Just Call Me Working Mother Goose

 

I’ve read a lot of books to my son in the last 14 months, and by far, his favorite – and truthfully, mine too – is “Time for Bed” by Mem Fox. It’s got simple rhymes, and in each, a different animal is given a childlike, understandable reason why it’s a good idea to go to bed. For example:

 

“It’s time for bed, little sheep, little sheep,

The whole wide world is going to sleep.”

 

We read it almost every night, and likely because of that, the rhymes get stuck in my head. So, when I’m having writer’s block at work, I’ve been known to recite a couple of lines from it. I decided last week that if my boss were encroaching on my cubicle, it might be a little odd for him to hear me, all sing-songy like, repeating “It’s time for bed little goose, the stars are out and on the loose.” In fact, he just might think I’ve lost it.

 

So, I’ve decided to adapt Ms. Fox’s rhymes and make them corporate appropriate. Corpropriate, if you will. Kind of like calling someone who never shows up for meetings “busy,” or someone who never meets deadlines “overwhelmed.”

 

Besides, I need a fun, memorable way to communicate to my coworkers when it’s time to do something.

 

Here goes:

 

“It’s time to end our meeting, oh miss Project Manager,

the lawyer wants to keep going, but please don’t let her.

 

“It’s time for my review, Mr.
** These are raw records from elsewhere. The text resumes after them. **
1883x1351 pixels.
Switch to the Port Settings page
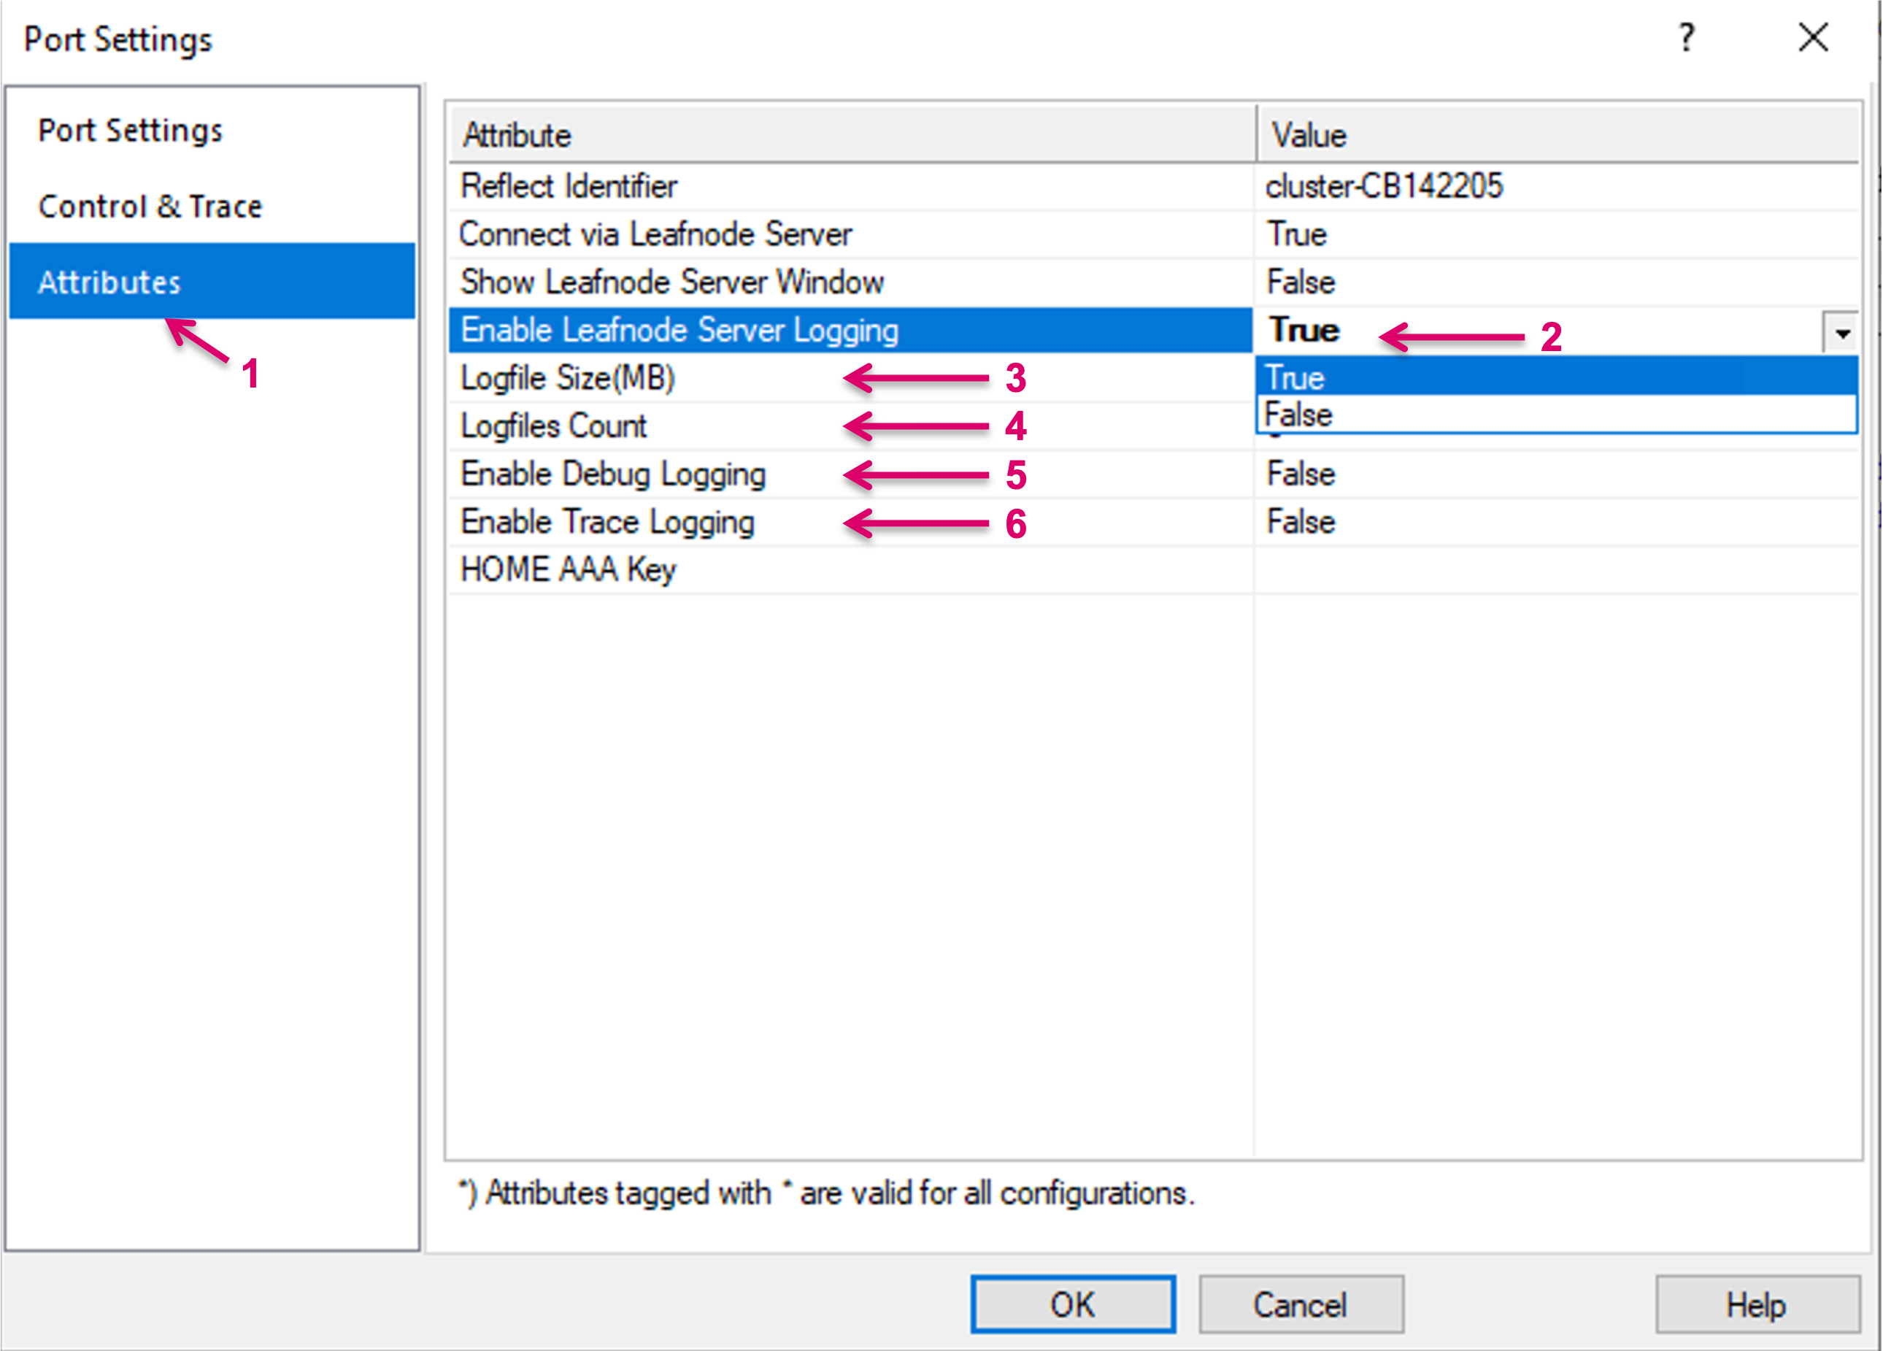coord(130,130)
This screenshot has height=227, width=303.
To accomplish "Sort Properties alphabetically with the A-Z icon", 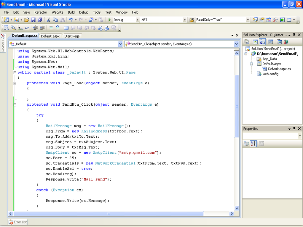I will click(253, 144).

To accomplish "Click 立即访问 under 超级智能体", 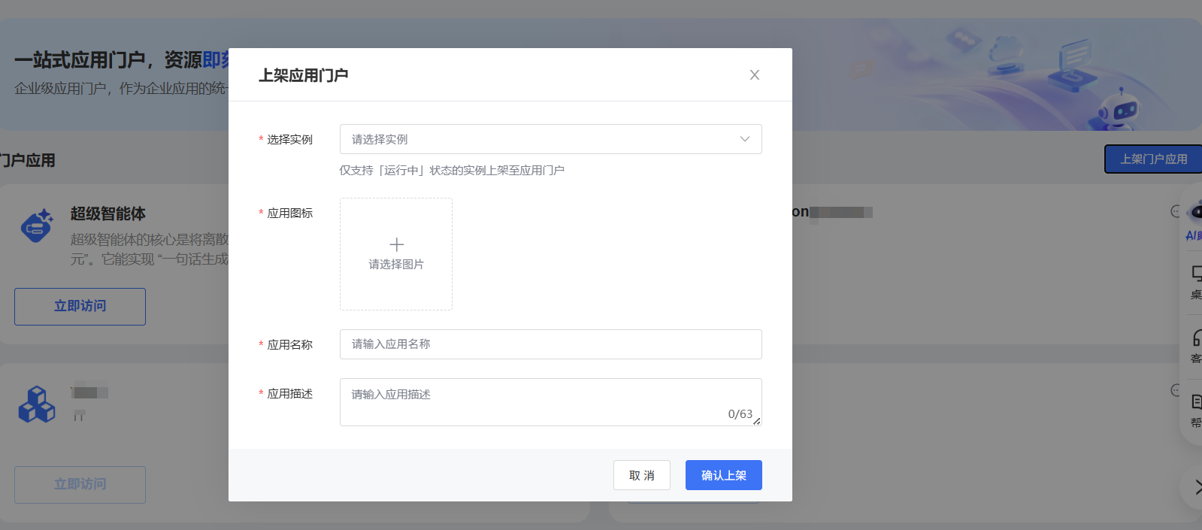I will (x=80, y=307).
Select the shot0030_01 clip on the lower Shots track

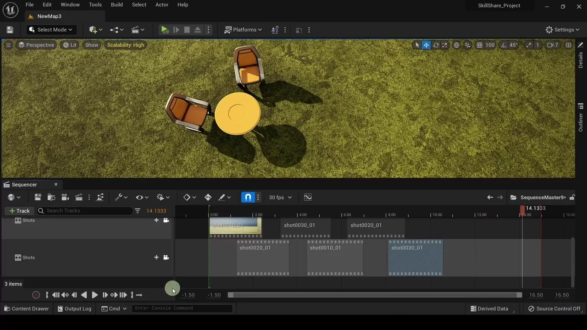[x=415, y=258]
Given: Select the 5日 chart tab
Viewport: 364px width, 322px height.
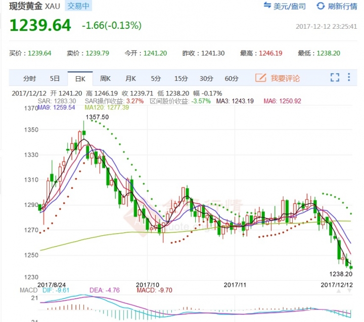Looking at the screenshot, I should (x=55, y=78).
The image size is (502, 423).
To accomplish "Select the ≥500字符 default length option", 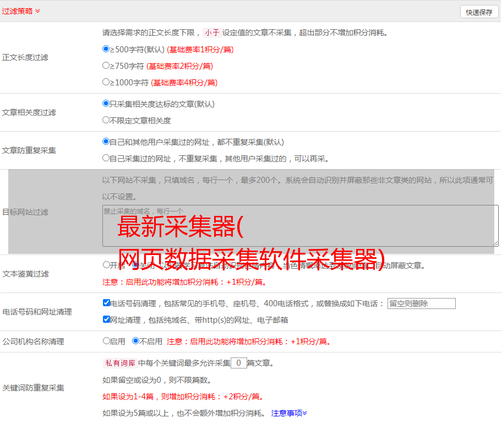I will tap(106, 49).
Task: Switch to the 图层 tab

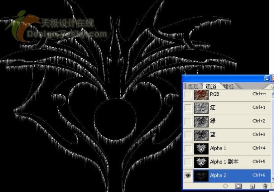Action: (x=193, y=86)
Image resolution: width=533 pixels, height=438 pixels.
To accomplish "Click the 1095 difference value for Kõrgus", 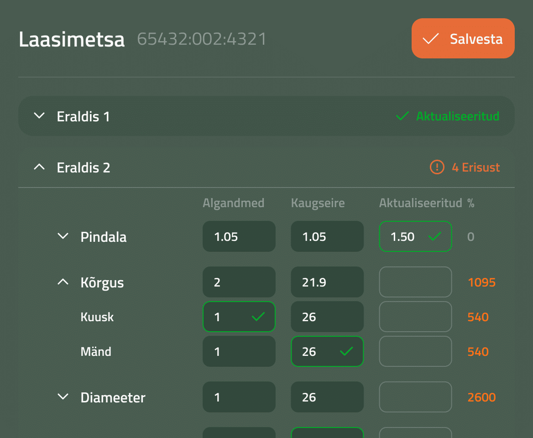I will [x=481, y=282].
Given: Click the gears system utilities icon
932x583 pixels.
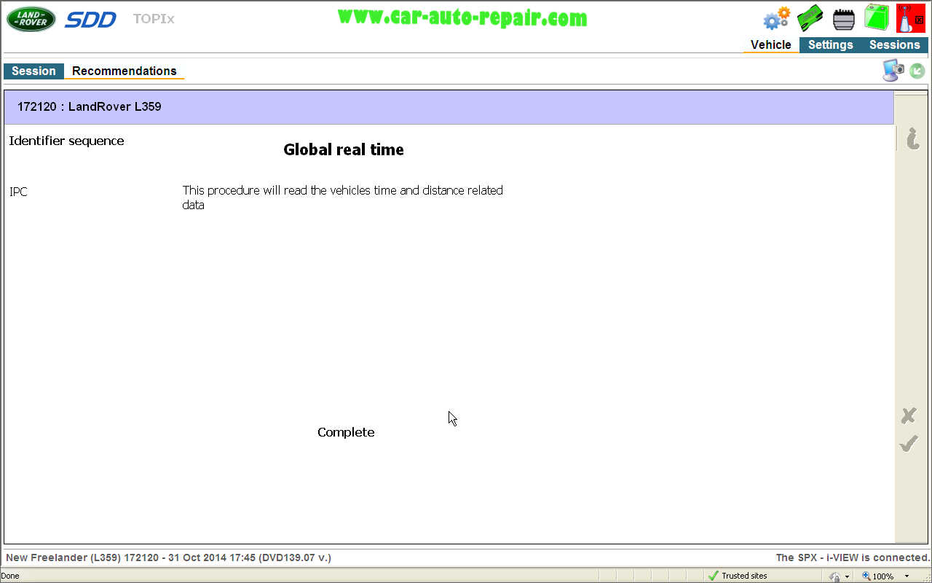Looking at the screenshot, I should [x=776, y=18].
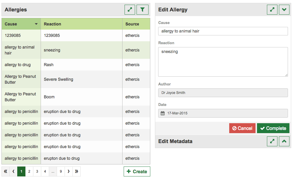The height and width of the screenshot is (182, 295).
Task: Click the Cause input field
Action: (x=223, y=31)
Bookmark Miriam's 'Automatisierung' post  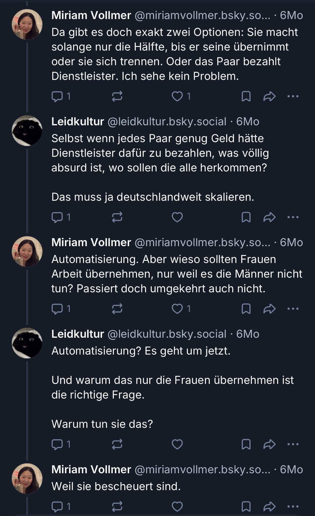pos(246,309)
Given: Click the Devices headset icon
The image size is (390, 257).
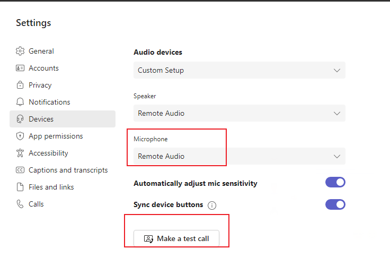Looking at the screenshot, I should 20,119.
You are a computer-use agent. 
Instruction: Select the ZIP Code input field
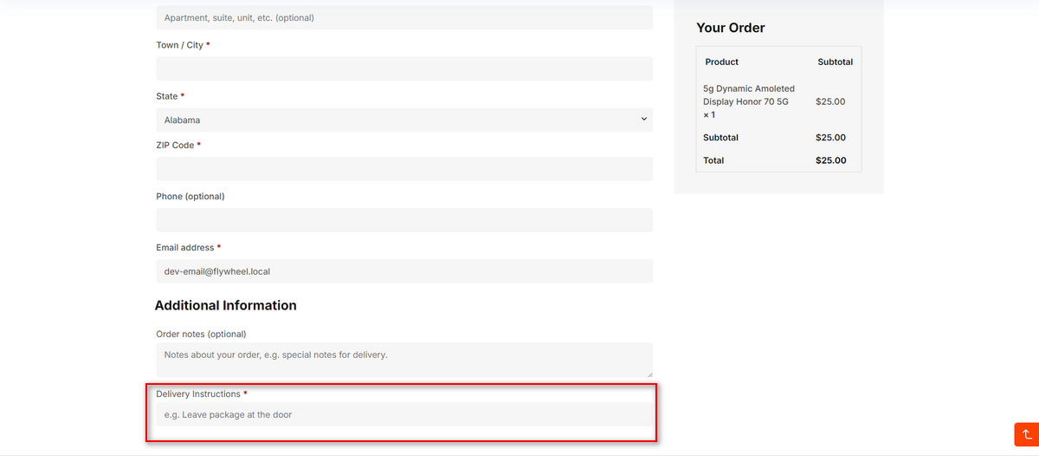404,169
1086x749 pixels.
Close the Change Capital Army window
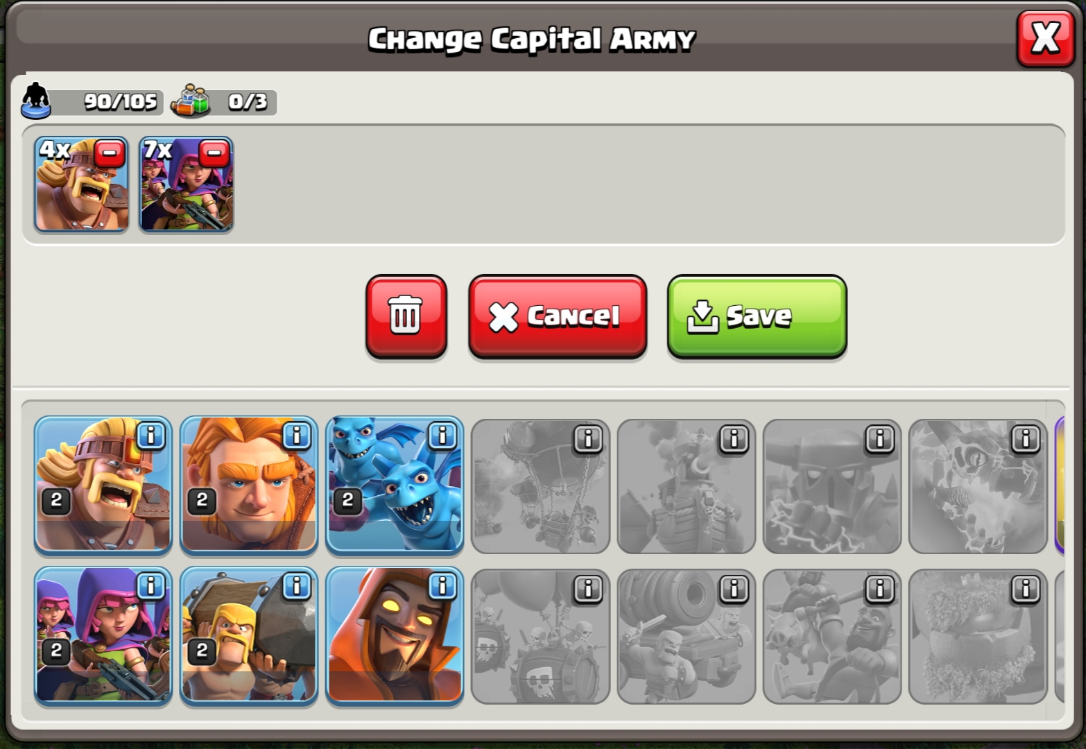point(1045,38)
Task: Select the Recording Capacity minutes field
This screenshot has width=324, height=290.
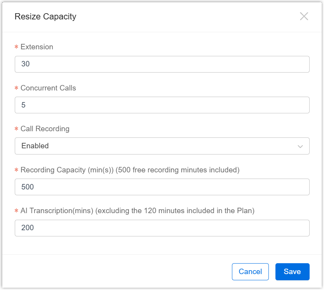Action: click(162, 187)
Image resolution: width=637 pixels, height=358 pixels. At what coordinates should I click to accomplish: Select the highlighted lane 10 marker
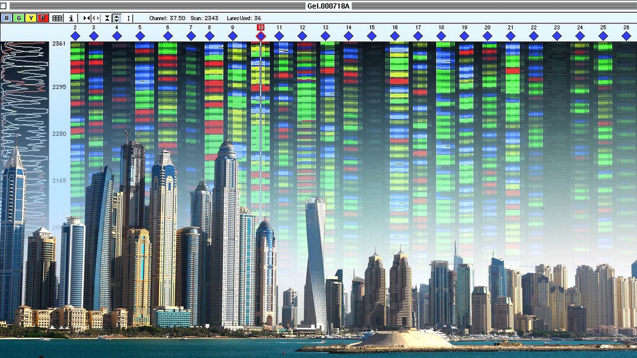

Boss, Mr. Boss,

please make the time I spend here worth all the cost.”

 

“It’s time to move on, director, and stop relying on Power Point,

if you can’t give the speech yourself, they should find another to anoint.”

 

“It’s time, oh corporate trainer, to get this one thing straight,

you keep saying this course will be different, and I keep taking the bait.”

 

Nursery rhymes are one thing, but as my son gets older, the real question is, will I be able to keep having this kind of fun? Rather than “Everybody Poops,” will I have to write a book called “Everybody Makes Us Jump Through

Hoops?”

 

And when he’s reading Harry Potter books in eight or nine years, will I be equating my future boss to the ever-evil Voldemort, or the understanding, challenge-presenting, self-esteem-building Albus Dumbledore? When he gets to high school, if they’re still reading “Ordinary People”, will I still be writing columns about dysfunctional organizations, or will the Steven Coveys of the world have solved all of those problems yet?

 

I also wonder – what about Shakespeare? I mean, I could create a whole series of sonnets on the subject of the things I love about my company and my coworkers. There is certainly enough to write. Love might be too strong a word, but some of the perks are glorious. The smell in the company gym has definitely nearly made me faint – just like dizzying love.  Some of the ads I work on make my stomach do flips – not so much out of anxious anticipation, but out of the fear of such statements being attributed to me and being found out by my journalism cronies.

 

Also, the problem is that Shakespeare wrote whole books of sonnets. I own them. But how would I get that far, when I have yet to figure out what old English words rhyme with “product launch” and “internal newsletter”?

 

Perhaps I’ll go ahead and stick to nursery rhymes. After all, Mary’s lamb did follow her to school one day, much like people at work can blindly follow whoever leads them to their paycheck. I’m sure if there had been such thing as a Working Mother Goose, she would be proud.